_Instructions for the task_. Reproduce every record below exactly as it appears.

_Stored data_.
----

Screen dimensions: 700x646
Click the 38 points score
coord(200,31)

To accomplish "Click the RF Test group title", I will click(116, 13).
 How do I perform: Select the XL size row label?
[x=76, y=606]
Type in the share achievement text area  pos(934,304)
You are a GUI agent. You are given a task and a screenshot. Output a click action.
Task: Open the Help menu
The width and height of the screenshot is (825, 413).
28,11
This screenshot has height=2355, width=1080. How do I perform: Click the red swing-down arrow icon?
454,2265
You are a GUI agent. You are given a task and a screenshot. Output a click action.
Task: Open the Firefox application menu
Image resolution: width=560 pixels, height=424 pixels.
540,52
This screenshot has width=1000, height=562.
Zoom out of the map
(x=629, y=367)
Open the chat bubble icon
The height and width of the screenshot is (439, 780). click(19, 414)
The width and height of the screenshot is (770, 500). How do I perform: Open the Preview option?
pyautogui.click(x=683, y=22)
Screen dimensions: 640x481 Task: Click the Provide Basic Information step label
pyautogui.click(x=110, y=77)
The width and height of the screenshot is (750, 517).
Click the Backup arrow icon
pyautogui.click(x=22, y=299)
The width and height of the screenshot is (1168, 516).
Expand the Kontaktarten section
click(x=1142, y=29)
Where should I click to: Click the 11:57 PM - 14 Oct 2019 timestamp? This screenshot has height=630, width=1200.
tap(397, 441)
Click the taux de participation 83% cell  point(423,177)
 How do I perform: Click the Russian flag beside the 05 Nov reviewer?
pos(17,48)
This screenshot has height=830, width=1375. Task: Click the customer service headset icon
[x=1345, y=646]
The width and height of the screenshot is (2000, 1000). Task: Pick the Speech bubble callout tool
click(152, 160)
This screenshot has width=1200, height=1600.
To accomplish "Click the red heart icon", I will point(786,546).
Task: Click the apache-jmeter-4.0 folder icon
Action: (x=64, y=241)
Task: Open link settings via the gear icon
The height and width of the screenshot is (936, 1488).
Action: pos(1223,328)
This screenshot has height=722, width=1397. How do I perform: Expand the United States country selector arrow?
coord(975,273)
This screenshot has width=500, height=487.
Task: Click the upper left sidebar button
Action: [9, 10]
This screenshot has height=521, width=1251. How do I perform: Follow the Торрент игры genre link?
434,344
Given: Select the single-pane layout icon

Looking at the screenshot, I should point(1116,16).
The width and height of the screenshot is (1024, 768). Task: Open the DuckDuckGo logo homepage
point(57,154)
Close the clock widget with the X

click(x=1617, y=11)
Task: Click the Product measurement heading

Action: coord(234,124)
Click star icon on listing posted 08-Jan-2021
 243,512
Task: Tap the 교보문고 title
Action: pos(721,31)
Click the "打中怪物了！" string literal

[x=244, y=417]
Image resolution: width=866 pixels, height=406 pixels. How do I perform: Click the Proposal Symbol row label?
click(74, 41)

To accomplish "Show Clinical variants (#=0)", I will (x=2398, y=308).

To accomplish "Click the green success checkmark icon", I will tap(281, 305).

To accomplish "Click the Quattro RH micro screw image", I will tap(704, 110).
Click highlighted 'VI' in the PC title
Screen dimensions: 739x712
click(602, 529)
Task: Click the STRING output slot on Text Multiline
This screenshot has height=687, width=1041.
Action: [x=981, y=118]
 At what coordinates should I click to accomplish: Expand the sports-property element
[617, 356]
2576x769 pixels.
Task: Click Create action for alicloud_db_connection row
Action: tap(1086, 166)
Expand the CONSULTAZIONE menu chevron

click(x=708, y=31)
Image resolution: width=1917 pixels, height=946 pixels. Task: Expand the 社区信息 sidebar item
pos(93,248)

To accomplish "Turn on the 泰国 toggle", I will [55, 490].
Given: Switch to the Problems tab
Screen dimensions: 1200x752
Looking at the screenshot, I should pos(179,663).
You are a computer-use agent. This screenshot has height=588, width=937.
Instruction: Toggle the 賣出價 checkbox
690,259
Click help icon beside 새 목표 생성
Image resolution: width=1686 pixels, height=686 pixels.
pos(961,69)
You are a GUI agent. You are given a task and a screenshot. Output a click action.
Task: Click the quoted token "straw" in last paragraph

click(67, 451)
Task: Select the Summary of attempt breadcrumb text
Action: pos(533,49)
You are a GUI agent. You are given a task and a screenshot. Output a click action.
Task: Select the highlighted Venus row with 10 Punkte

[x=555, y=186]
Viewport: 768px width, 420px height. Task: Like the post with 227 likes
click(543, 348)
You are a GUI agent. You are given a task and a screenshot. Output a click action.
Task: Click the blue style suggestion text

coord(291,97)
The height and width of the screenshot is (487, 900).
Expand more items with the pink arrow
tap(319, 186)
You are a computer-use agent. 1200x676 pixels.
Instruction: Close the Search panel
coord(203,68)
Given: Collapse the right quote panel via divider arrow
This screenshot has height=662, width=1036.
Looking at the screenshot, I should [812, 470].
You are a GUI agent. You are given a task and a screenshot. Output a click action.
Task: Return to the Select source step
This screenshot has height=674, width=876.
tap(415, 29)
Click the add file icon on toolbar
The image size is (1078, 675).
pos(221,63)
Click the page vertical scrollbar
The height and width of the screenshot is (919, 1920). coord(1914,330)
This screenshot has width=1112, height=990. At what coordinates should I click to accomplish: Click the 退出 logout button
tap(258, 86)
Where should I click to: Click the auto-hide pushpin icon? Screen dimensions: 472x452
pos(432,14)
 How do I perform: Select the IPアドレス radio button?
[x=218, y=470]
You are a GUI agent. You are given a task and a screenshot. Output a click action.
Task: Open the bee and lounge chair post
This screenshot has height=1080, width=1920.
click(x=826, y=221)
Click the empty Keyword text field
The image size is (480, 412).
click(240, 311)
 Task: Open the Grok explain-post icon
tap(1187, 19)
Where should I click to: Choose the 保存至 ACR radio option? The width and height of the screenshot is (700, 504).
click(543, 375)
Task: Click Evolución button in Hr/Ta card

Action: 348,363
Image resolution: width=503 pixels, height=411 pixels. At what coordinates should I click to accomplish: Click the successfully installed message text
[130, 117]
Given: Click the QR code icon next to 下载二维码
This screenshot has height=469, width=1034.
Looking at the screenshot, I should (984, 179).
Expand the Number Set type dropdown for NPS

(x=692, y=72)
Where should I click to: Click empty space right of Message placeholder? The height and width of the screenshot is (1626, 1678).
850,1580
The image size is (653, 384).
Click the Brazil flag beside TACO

----

_Exercise result_.
Screen dimensions: 700x646
Click the 38 points score
coord(200,31)

To accomplish "Click the RF Test group title", I will click(116, 13).
 How do I perform: Select the XL size row label?
[x=76, y=606]
Type in the share achievement text area  pos(934,304)
You are a GUI agent. You are given a task and a screenshot. Output a click action.
Task: Open the Help menu
The width and height of the screenshot is (825, 413).
28,11
This screenshot has height=2355, width=1080. How do I perform: Click the red swing-down arrow icon?
454,2265
You are a GUI agent. You are given a task and a screenshot. Output a click action.
Task: Open the Firefox application menu
Image resolution: width=560 pixels, height=424 pixels.
540,52
This screenshot has width=1000, height=562.
Zoom out of the map
(x=629, y=367)
Open the chat bubble icon
The height and width of the screenshot is (439, 780). click(19, 414)
The width and height of the screenshot is (770, 500). How do I perform: Open the Preview option?
pyautogui.click(x=683, y=22)
Screen dimensions: 640x481 Task: Click the Provide Basic Information step label
pyautogui.click(x=110, y=77)
The width and height of the screenshot is (750, 517).
Click the Backup arrow icon
pyautogui.click(x=22, y=299)
The width and height of the screenshot is (1168, 516).
Expand the Kontaktarten section
click(x=1142, y=29)
Where should I click to: Click the 11:57 PM - 14 Oct 2019 timestamp? This screenshot has height=630, width=1200.
tap(397, 441)
Click the taux de participation 83% cell  point(423,177)
 How do I perform: Click the Russian flag beside the 05 Nov reviewer?
pos(17,48)
This screenshot has height=830, width=1375. Task: Click the customer service headset icon
[x=1345, y=646]
The width and height of the screenshot is (2000, 1000). Task: Pick the Speech bubble callout tool
click(152, 160)
This screenshot has width=1200, height=1600.
To accomplish "Click the red heart icon", I will point(786,546).
Task: Click the apache-jmeter-4.0 folder icon
Action: (x=64, y=241)
Task: Open link settings via the gear icon
The height and width of the screenshot is (936, 1488).
Action: pos(1223,328)
This screenshot has height=722, width=1397. How do I perform: Expand the United States country selector arrow?
coord(975,273)
This screenshot has width=500, height=487.
Task: Click the upper left sidebar button
Action: [9, 10]
This screenshot has height=521, width=1251. How do I perform: Follow the Торрент игры genre link?
434,344
Given: Select the single-pane layout icon

Looking at the screenshot, I should point(1116,16).
The width and height of the screenshot is (1024, 768). Task: Open the DuckDuckGo logo homepage
point(57,154)
Close the clock widget with the X

click(x=1617, y=11)
Task: Click the Product measurement heading

Action: coord(234,124)
Click star icon on listing posted 08-Jan-2021
 243,512
Task: Tap the 교보문고 title
Action: pos(721,31)
Click the "打中怪物了！" string literal

[x=244, y=417]
Image resolution: width=866 pixels, height=406 pixels. How do I perform: Click the Proposal Symbol row label?
click(74, 41)

To accomplish "Show Clinical variants (#=0)", I will (x=2398, y=308).

To accomplish "Click the green success checkmark icon", I will tap(281, 305).

To accomplish "Click the Quattro RH micro screw image", I will tap(704, 110).
Click highlighted 'VI' in the PC title
Screen dimensions: 739x712
click(602, 529)
Task: Click the STRING output slot on Text Multiline
This screenshot has height=687, width=1041.
Action: [x=981, y=118]
 At what coordinates should I click to accomplish: Expand the sports-property element
[617, 356]
2576x769 pixels.
Task: Click Create action for alicloud_db_connection row
Action: tap(1086, 166)
Expand the CONSULTAZIONE menu chevron

click(x=708, y=31)
Image resolution: width=1917 pixels, height=946 pixels. Task: Expand the 社区信息 sidebar item
pos(93,248)

To accomplish "Turn on the 泰国 toggle", I will [55, 490].
Given: Switch to the Problems tab
Screen dimensions: 1200x752
Looking at the screenshot, I should pos(179,663).
You are a computer-use agent. This screenshot has height=588, width=937.
Instruction: Toggle the 賣出價 checkbox
690,259
Click help icon beside 새 목표 생성
Image resolution: width=1686 pixels, height=686 pixels.
pos(961,69)
You are a GUI agent. You are given a task and a screenshot. Output a click action.
Task: Click the quoted token "straw" in last paragraph

click(67, 451)
Task: Select the Summary of attempt breadcrumb text
Action: pos(533,49)
You are a GUI agent. You are given a task and a screenshot. Output a click action.
Task: Select the highlighted Venus row with 10 Punkte

[x=555, y=186]
Viewport: 768px width, 420px height. Task: Like the post with 227 likes
click(543, 348)
You are a GUI agent. You are given a task and a screenshot. Output a click action.
Task: Click the blue style suggestion text

coord(291,97)
The height and width of the screenshot is (487, 900).
Expand more items with the pink arrow
tap(319, 186)
You are a computer-use agent. 1200x676 pixels.
Instruction: Close the Search panel
coord(203,68)
Given: Collapse the right quote panel via divider arrow
This screenshot has height=662, width=1036.
Looking at the screenshot, I should [812, 470].
You are a GUI agent. You are given a task and a screenshot. Output a click action.
Task: Return to the Select source step
This screenshot has height=674, width=876.
tap(415, 29)
Click the add file icon on toolbar
The image size is (1078, 675).
pos(221,63)
Click the page vertical scrollbar
The height and width of the screenshot is (919, 1920). coord(1914,330)
This screenshot has width=1112, height=990. At what coordinates should I click to accomplish: Click the 退出 logout button
tap(258, 86)
Where should I click to: Click the auto-hide pushpin icon? Screen dimensions: 472x452
pos(432,14)
 How do I perform: Select the IPアドレス radio button?
[x=218, y=470]
You are a GUI agent. You are given a task and a screenshot. Output a click action.
Task: Open the bee and lounge chair post
This screenshot has height=1080, width=1920.
click(x=826, y=221)
Click the empty Keyword text field
The image size is (480, 412).
click(240, 311)
 Task: Open the Grok explain-post icon
tap(1187, 19)
Where should I click to: Choose the 保存至 ACR radio option? The width and height of the screenshot is (700, 504).
click(543, 375)
Task: Click Evolución button in Hr/Ta card

Action: 348,363
Image resolution: width=503 pixels, height=411 pixels. At what coordinates should I click to accomplish: Click the successfully installed message text
[130, 117]
Given: Click the QR code icon next to 下载二维码
This screenshot has height=469, width=1034.
Looking at the screenshot, I should (984, 179).
Expand the Number Set type dropdown for NPS

(x=692, y=72)
Where should I click to: Click empty space right of Message placeholder? The height and width of the screenshot is (1626, 1678).
850,1580
The image size is (653, 384).
Click the Brazil flag beside TACO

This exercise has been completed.